* Problem statement *
Recast everything from the line containing "The image size is (1280, 631)." down to the line containing "The height and" as a two-column CSV with columns named request and answer. Each row should hold one request and its answer, each in a single quoted field with line breaks replaced by spaces.

* Data to process *

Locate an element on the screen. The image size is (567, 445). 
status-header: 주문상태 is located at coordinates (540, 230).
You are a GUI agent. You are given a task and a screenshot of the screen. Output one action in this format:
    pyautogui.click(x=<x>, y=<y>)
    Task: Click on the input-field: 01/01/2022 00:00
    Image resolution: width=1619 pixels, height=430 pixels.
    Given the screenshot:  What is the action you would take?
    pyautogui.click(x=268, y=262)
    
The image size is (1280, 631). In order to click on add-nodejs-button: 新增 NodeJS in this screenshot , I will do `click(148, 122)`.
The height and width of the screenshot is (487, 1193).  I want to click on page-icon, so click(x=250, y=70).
* * *
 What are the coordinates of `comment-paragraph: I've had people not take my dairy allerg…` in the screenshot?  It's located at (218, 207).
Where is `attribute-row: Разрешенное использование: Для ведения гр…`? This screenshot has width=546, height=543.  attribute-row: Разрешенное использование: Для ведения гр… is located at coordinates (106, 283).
--
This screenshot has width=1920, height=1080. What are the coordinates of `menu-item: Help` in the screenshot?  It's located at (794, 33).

* Answer box *
request,answer
"The image size is (1280, 631). In order to click on add-nodejs-button: 新增 NodeJS in this screenshot",", I will do `click(148, 122)`."
"The height and width of the screenshot is (487, 1193).","I want to click on page-icon, so click(x=250, y=70)."